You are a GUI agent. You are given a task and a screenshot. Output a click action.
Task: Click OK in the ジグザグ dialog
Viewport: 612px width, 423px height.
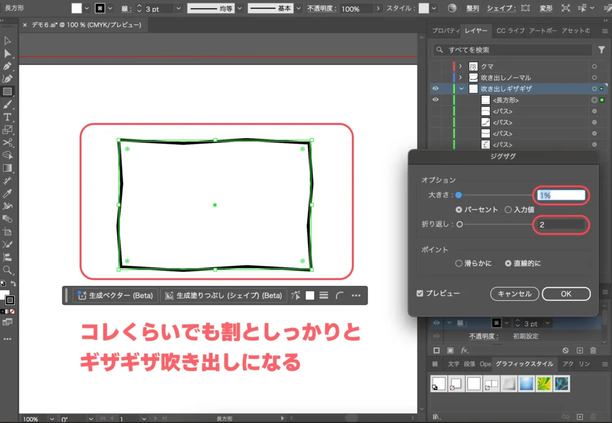[x=566, y=294]
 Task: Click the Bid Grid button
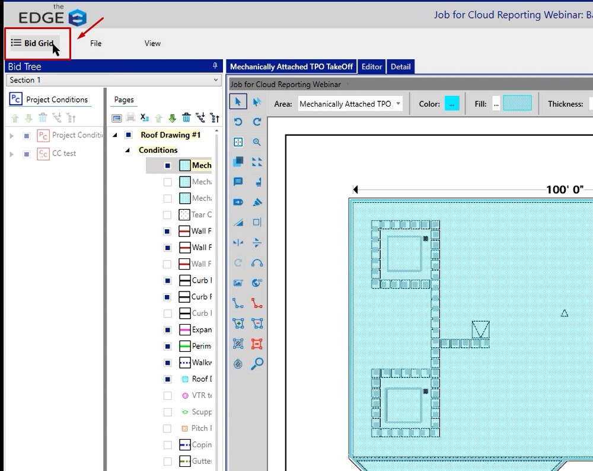[33, 43]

#####

## Given instruction
Update the entries above by replacing "dialog" with "window", keeping every other line unchanged. Leave the pictures out of your answer.

## Complete answer
You are a GUI agent. You are given a task and a screenshot. Output a click action.
Task: Click OK in the ジグザグ window
Viewport: 612px width, 423px height.
[x=566, y=294]
 Task: Click the Bid Grid button
[33, 43]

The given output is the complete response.